[发明专利]一种甘薯病毒苗的茎尖脱毒方法

权利要求书

1.一种甘薯病毒苗茎尖脱毒的方法，其特征在于，包括以下步骤：

(1)材料培养：取已感染薯羽状斑驳病毒和/或甘薯G病毒的薯块，室内培养至萌芽；

(2)材料消毒：剪取生长至1.5～2.0cm长的顶芽进行消毒；

(3)接种培养：从步骤(2)所得顶芽中无菌剥离带2个叶原基的茎尖作为外植体进行接种培养，获得再生植株；

(4)株系建立与病毒检测：对步骤(3)所得再生植株经2～3次继代培养建立株系，依次采用指示植物法和硝酸纤维素膜酶联免疫吸附法进行检测，获得脱毒株系；

(5)快速繁殖：对脱毒株系进行快速繁殖，即得脱毒苗。

2.根据权利要求1所述的方法，其特征在于，步骤(2)所述消毒具体为：先用体积分数为75％的乙醇浸泡25～30s，无菌水冲洗一遍，然后用质量分数0.1％的HgCl₂浸泡8～10min，无菌水冲洗3～5遍。

3.根据权利要求1所述的方法，其特征在于，步骤(3)所述茎尖大小为0.22～0.35mm。

4.根据权利要求1或3所述的方法，其特征在于，步骤(3)所述茎尖形态为突起态、半闭合态或闭合态。

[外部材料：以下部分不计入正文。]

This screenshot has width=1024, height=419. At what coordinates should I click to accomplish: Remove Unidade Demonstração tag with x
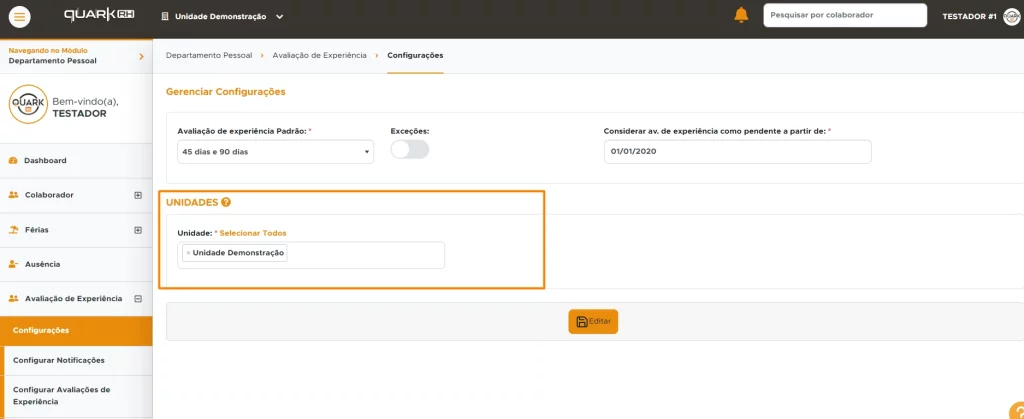tap(187, 253)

5.根据权利要求1所述的方法，其特征在于，步骤(3)所述接种培养的培养基由以下成分组成：基本培养基MS，0.8～1.4mg/L BAP，0.01～0.02mg/L NAA；或基本培养基MS，0.2～0.8mg/L BAP，0.1～0.2mg/L IAA。

6.根据权利要求1或5所述的方法，其特征在于，步骤(3)所述接种培养的培养条件为：温度25～30℃，光照强度1600Lx，光照时数12～14h。

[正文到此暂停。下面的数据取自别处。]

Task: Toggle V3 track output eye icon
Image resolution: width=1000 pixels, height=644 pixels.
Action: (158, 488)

7.根据权利要求1所述的方法，其特征在于，步骤(4)所述检测具体为：以试管苗株系对巴西牵牛用涂抹法和嫁接法观察病毒引起的症状，以巴西牵牛为指示植物进行检测后确认无毒的试管苗株系再用NCM-ELISA法进行检测。

8.根据权利要求1所述的方法，其特征在于，步骤(5)所述快速繁殖的培养基由以下成分组成：MS基本培养基，0.1～0.2mg/L IAA，0.1～0.5mg/L GA₃。

9.根据权利要求1或8所述的方法，其特征在于，步骤(5)所述快速繁殖的条件为：温度28～30℃，光照时数12～16h。

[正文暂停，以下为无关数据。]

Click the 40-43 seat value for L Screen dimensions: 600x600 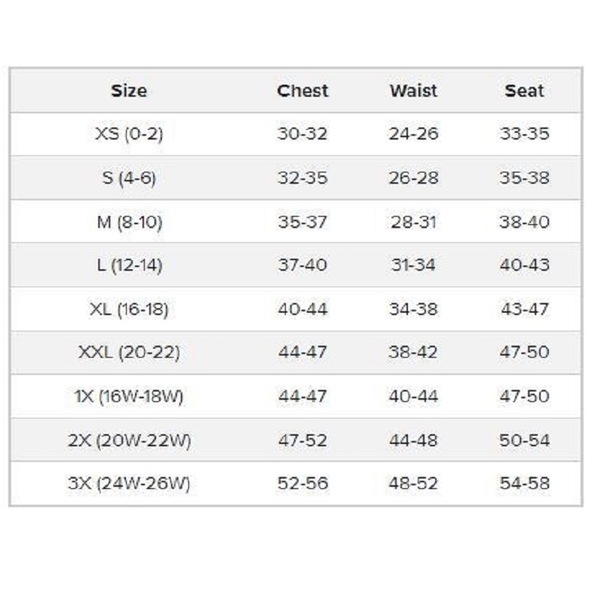[525, 265]
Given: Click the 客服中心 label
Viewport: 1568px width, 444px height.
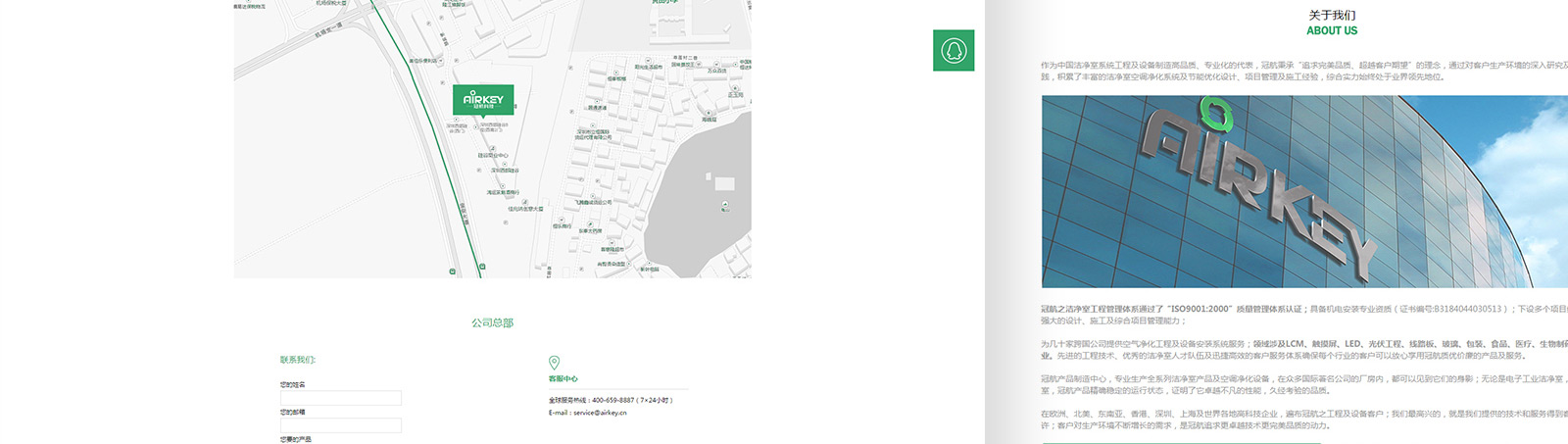Looking at the screenshot, I should [563, 378].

10.根据权利要求1所述的方法，其特征在于，所述方法包括以下步骤：

(1)材料培养：选取已感染薯羽状斑驳病毒和/或甘薯G病毒的薯块，洗净表面后用30～35mg/kg GA₃浸种25～30min，用消毒湿砂覆埋于25～27℃黑暗催芽，当芽露出砂面后用38～40℃热处理7～8d；

(2)材料消毒：剪取生长旺盛的长1.5～2.0cm顶芽，在超净工作台上切去完全展开的叶片，然后消毒；消毒时将材料先用体积分数为75％的乙醇浸泡25～30s，无菌水冲洗一遍，然后用质量分数为0.1％的HgCl₂浸泡8～10min，无菌水冲洗3～5遍；

(3)接种培养：在解剖镜下无菌剥离0.22～0.35mm大小的生长点带2个叶原基，接种在预先制备好的培养基中，培养基组成为：MS基本培养基+0.8～1.4mg/L BAP+0.01～0.02mg/L NAA+0.1～0.2mg/L GA₃；或MS基本培养基+0.2～0.8mg/L BAP+0.1～0.2mg/L IAA+0.1～0.2mg/L GA₃；培养条件为：培养温度26～28℃，光照强度1500～1600Lx，光照时数12～14h；

(4)株系建立与病毒检测：对来自不同品种/品系的茎尖初代培养建立的试管苗严格按株系序号进行继代培养建立株系，病毒检测先采用指示植物法用株系涂抹或摩擦巴西牵牛植株叶片生长数日后观察引起的症状来鉴定，不出现症状得到无病毒的株系，再用NCM-ELISA法检测，其检测程序为：样品采集→在膜上点样→加入封阻液→冲洗→添加特异病毒抗体→冲洗→加入酶标抗体→冲洗→显色→终止反应，得到无紫色反应的脱毒株系；

(5)快速繁殖：快速繁殖培养基组成为MS基本培养基+0.1～0.2mg/L IAA+0.1～0.5mg/L GA₃；在28～30℃、12～16h/d条件下对步骤(4)所得脱毒株系进行快速繁殖，即得脱毒苗。